A un’altra consorella scrisse: “Mi sembra che in ognuna aumenti il desiderio di andare ancor più in profondità, e cioè in un sincero e spontaneo intento di trovare la verità. Non dobbiamo quindi attendere, con più grande fiducia, che Gesù - che dice di se stesso: ‘Io sono la verità’ -, divenga ancor più la nostra via e la nostra vita?” Con cuore lieto e riconoscente poteva affermare: “Regna uno spirito di amore fraterno, pieno di cordialità, di semplicità e di verità. Si collabora in perfetto accordo con i principi fondamentali a edificare la Vocazione.” Fiducia grande nel Signore Gesù, fiducia autentica fra di loro!
 
Madre Giulia esortava spesso le consorelle a credere fermamente nell’amore di Dio, soprattutto nei tempi di prova e di purificazione: “Abbiamo fiducia!
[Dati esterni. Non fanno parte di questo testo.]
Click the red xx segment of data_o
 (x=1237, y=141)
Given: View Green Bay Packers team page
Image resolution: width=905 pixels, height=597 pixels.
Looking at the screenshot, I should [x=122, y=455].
Ciò che ieri sembrava non poter essere vissuto, domani, nella grazia di Dio, può divenire vita. Lavoriamo insieme, senza spreco di tempo né di forze, per l’unica cosa: la glorificazione di Dio nel regno delle anime!”
 
Come poteva perseverare in questo spirito di fede e di sicurezza? Attingendo sempre di nuovo consolazione e fiducia nel Signore stesso, come lei stessa attestò: “Certe volte sono così stanca e sfinita. D’altra parte ringrazio Gesù per le difficoltà. Qualche volta provo una grande gioia nell’anima per le opere del Signore; così sono profondamente felice per tutto ciò che avviene e che ci capita. Vorrei tanto che tutte le anime avessero questa fiducia! Quanto sarebbero ricche e felici allora!”
 
Prima dell’ingresso del Signore eucaristica nella casa de “L’Opera” a Villers il 1° novembre 1950, Madre Julia scrisse: “Il fatto che fra qualche giorno festeggeremo l’ingresso festoso del nostro buon Maestro tra noi, in occasione della prima santa Messa, deve essere per tutte noi fonte di grande gioia e riconoscenza. Questo giorno riveste un grande significato per ‘L’Opera’. Quanto lo abbiamo atteso silenziosamente! L’abbiamo desiderato con perseveranza da tanto tempo, che il Signore stesso si è fatto vincere dalla grande fiducia che gli abbiamo dimostrato”.
 
Il Signore si fa vincere dalla nostra fiducia. Se ci affidiamo a Lui con sincero amore, Egli si dà a noi. E la fiducia vicendevole ha lo stesso effetto: se io mi fido di te, tu ti fidi anche di me. Fiducia crea fiducia. È questo uno dei più profondi e più belli misteri della vita di fede e della vita comunitaria.
Fiducia crea fiducia. È questo uno dei più profondi e più belli misteri della vita di fede e della vita comunitaria.